SELECTED PASSAGE:
I'm struggling to capture new lines or returns at the end of lines that have content, but not capture the new lines or returns of empty lines, or if there is an empty line immediately following.

I've tried using positive lookbehind, and positive lookahead with multiline mode but haven't been able to figure it out. With a bit of trial and error I did figure out that $ is after newline/carriage return.

I am essentially trying to unwrap paragraphs but maintain them as paragraphs.

I want input such as this example:

"I need to unblock," someone may have breathed out.\n
\n
"I know how to do it," I may have responded, picking up\n
the cue. My life has always included strong internal directives.\n
Marching orders) I call them.\n
\n
In any case, I suddenly knew that I did know how to un-\n
block people and that I was meant to do so, starting then and\n
there with the lessons I myself had learned.\n
\n
Where did the lessons come from?\n
\n
In 1978, in January, I stopped drinking. I had never\n
thought drinking made me a writer, but now I suddenly\n
thought not drinking might make me stop. In my mind,\n
drinking and writing went together like, well, scotch and\n
soda. For me, the trick was always getting past the fear and\n
onto the page. I was playing beat the clock-trying to write be-\n
fore the booze closed in like fog and my window of creativity\n
was blocked again.\n

To output this:

"I need to unblock," someone may have breathed out.\n
\n
"I know how to do it," I may have responded, picking up the cue. My life has always included strong internal directives. Marching orders) I call them.\n
\n
In any case, I suddenly knew that I did know how to un-block people and that I was meant to do so, starting then and there with the lessons I myself had learned.
\n
Where did the lessons come from?\n
\n
In 1978, in January, I stopped drinking. I had never thought drinking made me a writer, but now I suddenly thought not drinking might make me stop. In my mind, drinking and writing went together like, well, scotch and soda. For me, the trick was always getting past the fear and onto the page. I was playing beat the clock-trying to write be-fore the booze closed in like fog and my window of creativity was blocked again.\n

Solution

  • If I understand correctly, you can use this regex:

    (?<!\n)\n(?!\n)

EXERCISE SET:
1. Answer these about the thread on unwrapping paragraphs with regex:
(a) Through trial and error, what did the poster work out about where $ falls?
(b) What is the poster essentially trying to do with the paragraphs?
(c) What regex does the solution suggest?
2. Swap "Viewport" for "Window" in the records, from their first line through the line that contains "point(111,505)", leaving everything else unchanged.

EXERCISE DATA:
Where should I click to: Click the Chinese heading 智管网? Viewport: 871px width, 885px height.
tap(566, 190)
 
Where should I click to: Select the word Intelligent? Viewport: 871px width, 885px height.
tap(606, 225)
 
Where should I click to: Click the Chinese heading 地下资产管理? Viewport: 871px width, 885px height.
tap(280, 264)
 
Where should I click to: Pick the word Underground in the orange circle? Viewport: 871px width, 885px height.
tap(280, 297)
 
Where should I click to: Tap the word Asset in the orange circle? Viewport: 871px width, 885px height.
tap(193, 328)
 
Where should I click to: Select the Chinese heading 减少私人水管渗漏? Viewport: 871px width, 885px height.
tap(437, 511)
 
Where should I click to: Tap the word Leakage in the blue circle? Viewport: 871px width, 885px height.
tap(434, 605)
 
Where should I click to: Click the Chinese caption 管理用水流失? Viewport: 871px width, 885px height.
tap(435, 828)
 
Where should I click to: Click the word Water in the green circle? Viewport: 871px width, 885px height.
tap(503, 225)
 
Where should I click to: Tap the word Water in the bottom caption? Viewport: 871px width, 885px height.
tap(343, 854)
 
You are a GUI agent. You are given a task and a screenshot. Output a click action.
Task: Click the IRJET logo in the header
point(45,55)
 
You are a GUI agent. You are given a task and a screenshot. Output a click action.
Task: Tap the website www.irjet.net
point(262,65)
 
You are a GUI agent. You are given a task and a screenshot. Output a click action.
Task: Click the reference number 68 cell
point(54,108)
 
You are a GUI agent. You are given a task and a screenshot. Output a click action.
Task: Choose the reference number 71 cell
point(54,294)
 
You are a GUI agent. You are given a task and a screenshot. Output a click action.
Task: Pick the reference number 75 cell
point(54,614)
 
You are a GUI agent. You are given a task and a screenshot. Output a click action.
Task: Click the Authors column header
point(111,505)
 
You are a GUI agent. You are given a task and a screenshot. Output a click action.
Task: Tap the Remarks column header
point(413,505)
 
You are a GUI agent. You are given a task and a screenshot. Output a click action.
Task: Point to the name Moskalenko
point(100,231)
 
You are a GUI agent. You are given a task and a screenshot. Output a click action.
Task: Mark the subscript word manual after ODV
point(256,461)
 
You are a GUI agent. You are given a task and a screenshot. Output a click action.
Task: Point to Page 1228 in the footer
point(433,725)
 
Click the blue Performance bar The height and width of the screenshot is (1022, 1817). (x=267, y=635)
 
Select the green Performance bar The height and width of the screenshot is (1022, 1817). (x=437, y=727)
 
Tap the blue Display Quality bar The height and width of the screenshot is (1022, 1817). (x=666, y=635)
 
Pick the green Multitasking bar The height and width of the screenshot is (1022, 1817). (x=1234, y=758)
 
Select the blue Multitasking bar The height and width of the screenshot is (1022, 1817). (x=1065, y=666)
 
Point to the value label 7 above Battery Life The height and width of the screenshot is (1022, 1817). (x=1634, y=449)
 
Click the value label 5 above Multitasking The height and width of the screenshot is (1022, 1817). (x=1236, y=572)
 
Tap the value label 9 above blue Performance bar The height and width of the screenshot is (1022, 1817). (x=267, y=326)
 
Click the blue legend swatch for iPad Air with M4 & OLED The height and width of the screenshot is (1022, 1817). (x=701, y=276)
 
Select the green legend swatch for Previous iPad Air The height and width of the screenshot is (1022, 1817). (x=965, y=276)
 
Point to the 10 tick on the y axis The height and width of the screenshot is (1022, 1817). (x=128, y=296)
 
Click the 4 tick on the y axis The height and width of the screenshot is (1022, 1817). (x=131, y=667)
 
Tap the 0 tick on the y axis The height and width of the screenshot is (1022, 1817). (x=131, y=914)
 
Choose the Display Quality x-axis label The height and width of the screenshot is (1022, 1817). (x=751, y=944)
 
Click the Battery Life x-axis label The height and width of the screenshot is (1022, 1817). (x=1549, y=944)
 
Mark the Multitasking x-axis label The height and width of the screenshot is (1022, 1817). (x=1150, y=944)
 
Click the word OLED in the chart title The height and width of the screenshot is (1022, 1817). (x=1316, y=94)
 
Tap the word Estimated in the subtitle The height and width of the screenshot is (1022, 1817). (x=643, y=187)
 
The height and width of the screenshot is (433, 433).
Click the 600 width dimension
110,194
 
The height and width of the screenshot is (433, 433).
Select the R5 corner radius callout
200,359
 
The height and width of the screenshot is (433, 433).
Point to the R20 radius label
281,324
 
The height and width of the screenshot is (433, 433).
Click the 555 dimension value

RESULTS OF THE EXERCISE:
1.
(a) $ is after the newline/carriage return.
(b) Unwrap the paragraphs but maintain them as paragraphs.
(c) (?<!\n)\n(?!\n)

2.
Where should I click to: Click the Chinese heading 智管网? Window: 871px width, 885px height.
tap(566, 190)
 
Where should I click to: Select the word Intelligent? Window: 871px width, 885px height.
tap(606, 225)
 
Where should I click to: Click the Chinese heading 地下资产管理? Window: 871px width, 885px height.
tap(280, 264)
 
Where should I click to: Pick the word Underground in the orange circle? Window: 871px width, 885px height.
tap(280, 297)
 
Where should I click to: Tap the word Asset in the orange circle? Window: 871px width, 885px height.
tap(193, 328)
 
Where should I click to: Select the Chinese heading 减少私人水管渗漏? Window: 871px width, 885px height.
tap(437, 511)
 
Where should I click to: Tap the word Leakage in the blue circle? Window: 871px width, 885px height.
tap(434, 605)
 
Where should I click to: Click the Chinese caption 管理用水流失? Window: 871px width, 885px height.
tap(435, 828)
 
Where should I click to: Click the word Water in the green circle? Window: 871px width, 885px height.
tap(503, 225)
 
Where should I click to: Tap the word Water in the bottom caption? Window: 871px width, 885px height.
tap(343, 854)
 
You are a GUI agent. You are given a task and a screenshot. Output a click action.
Task: Click the IRJET logo in the header
point(45,55)
 
You are a GUI agent. You are given a task and a screenshot. Output a click action.
Task: Tap the website www.irjet.net
point(262,65)
 
You are a GUI agent. You are given a task and a screenshot. Output a click action.
Task: Click the reference number 68 cell
point(54,108)
 
You are a GUI agent. You are given a task and a screenshot. Output a click action.
Task: Choose the reference number 71 cell
point(54,294)
 
You are a GUI agent. You are given a task and a screenshot. Output a click action.
Task: Pick the reference number 75 cell
point(54,614)
 
You are a GUI agent. You are given a task and a screenshot. Output a click action.
Task: Click the Authors column header
point(111,505)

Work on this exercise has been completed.